Always watching ‘You,’ new series sparks controversy


Via Netflix | TNS

The usual girl-stalked-by-creepy-guy narrative is turned upside down in this #MeToo-era, psychological thriller. Based on the 2014 novel by Caroline Kepnes, the series “You” follows unassuming bookstore clerk Joe Goldberg (Penn Badgley) after he becomes obsessed with customer Guinevere Beck (Elizabeth Lail).

By Delilah Bourque, Senior Staff Writer

We’ve all felt like we were being watched before. Maybe a car behind you made the same three turns as you did, so you sought an alternate route home, just in case. Maybe you made eye contact with the same stranger one too many times, and decided to leave the coffee shop where you were studying because you felt observed. Maybe you’ve actually had a stalker before.

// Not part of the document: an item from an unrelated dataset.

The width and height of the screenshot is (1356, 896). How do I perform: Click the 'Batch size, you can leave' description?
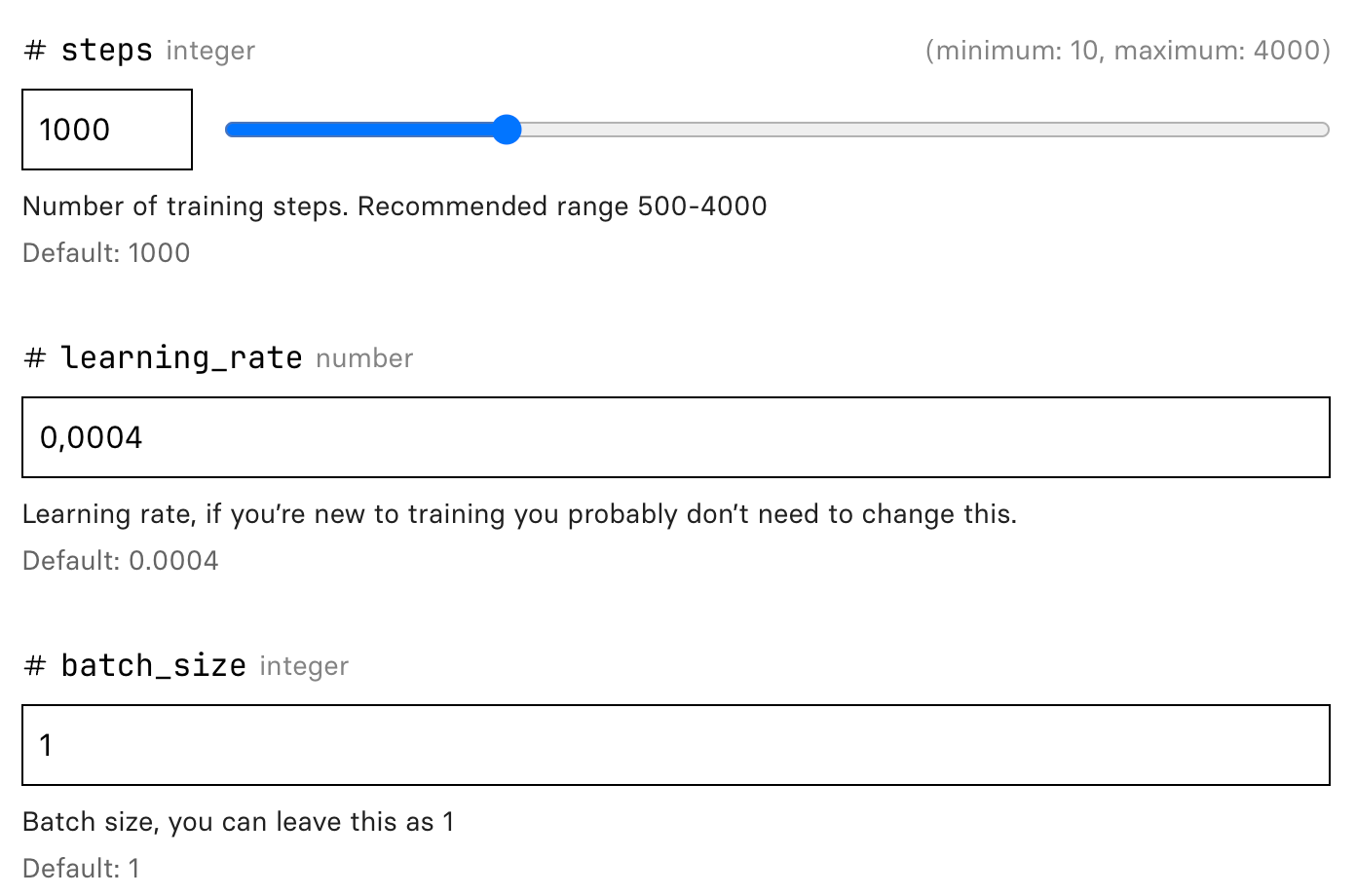(238, 822)
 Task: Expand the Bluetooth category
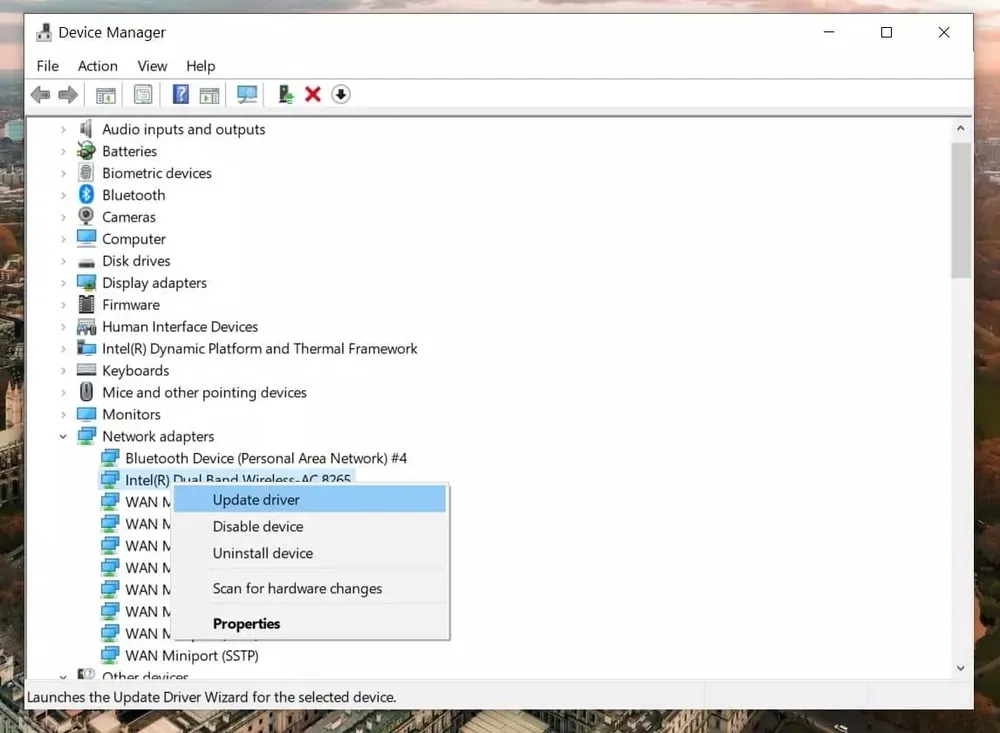click(63, 195)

Adapted from Caroline Kepnes’ book of the same name, “You” follows Joe Goldberg (Penn Badgley), a manager of an independent bookstore in New York City, who meets Guinevere Beck (Elizabeth Lail), an MFA student, and quickly becomes obsessed with her. Throughout the 10-episode series, Joe stalks Beck, manipulating his way straight into her heart.

As Joe follows Beck through the streets of New York, she goes about her days blissfully unaware, not questioning when Joe just happens to be able to help with any issue she has, sometimes before she even consults him for help. As things escalate for Joe, the audience is taken on a wild ride through his obsession with Beck and the lengths he will go to be near her.

The show blurs the lines between public and private life, and can make you question whether or not you’d notice someone if they were snooping into your life. Joe becomes obsessed with the idea that Beck’s best friend, Peach Salinger — yes, that Salinger — is also obsessed with Beck.

Not only does Joe fail to see any irony or self-awareness in the fact that someone else is stalking Beck, but he sneaks into the Salinger family’s Connecticut estate while Beck and Peach are on a weekend getaway. He even manages to stay in the house undetected overnight.

The show was met with criticism online. Some viewers loved Joe, finding sympathy in his lovelorn trailing after Beck. “@PennBadgley kidnap me pls,” a fan tweeted Badgley about his portrayal. “No thx,” Badgley responded, in just one of multiple tweets reminding fans that his character is a violent stalker, which should be concerning.

Actress Millie Bobby Brown faced online criticism when she posted a video to her Instagram story, saying she thought Joe acted out of love. People were quick to jump to her defense, saying the 14-year-old lacked the life experience to realize Joe was creepy, and that her reaction was proving the show’s point.

“There’s nothing wrong with her she’s literally a 14 year old girl and that’s it like, she’s been raised in a society that romanticizes toxic behavior from men and ya’ll expect her to be ‘woke’ like she’s an adult,” tweeted one user, in defense of Brown.

In a way, the audience’s reactions to Joe illustrate the point the show is trying to make. It is easy to overlook problems in a relationship when you want to see the good, and people are more complex than they seem. Joe is not a classic evil villain, not by far. He is at times sweet, charming and insightful.

The true magic of “You” lies with Badgley’s performance — he is so convincingly a good boyfriend and a good man that the audience almost forgets he stalked his girlfriend in order to be with her. Joe gives life advice and a kind ear to his young neighbor, Paco, who struggles with living with his mother and her abusive boyfriend. He also takes on household labor for Beck with a smile on his face to allow her to focus on her writing.

The audience is constantly lulled into forgetting what Joe has done by Badgley’s charming smile and soft eyes. But then, the show suddenly snaps back to reality, like when Joe gets caught with a half-formed explanation for why he knows something he shouldn’t, or the smile drops off his face as someone he sees as a threat to his relationship leaves the room.

The audience hears Joe’s inner justification of his actions through narration, and sometimes you’re tricked into really believing what Joe believes himself — that he is doing it all for love. Never mind the fact that he follows Beck around almost everywhere she goes, even going so far as to steal and clone her phone so that he can see every interaction she has in her online life.

“You” walks a thin line between obsession and love. What some see as romantic gestures, others have called out for downright creepy. Either way, Badgley’s performance makes you second-guess your notions of love the whole way through, and with a second season slated for production later this year, he’s only getting started.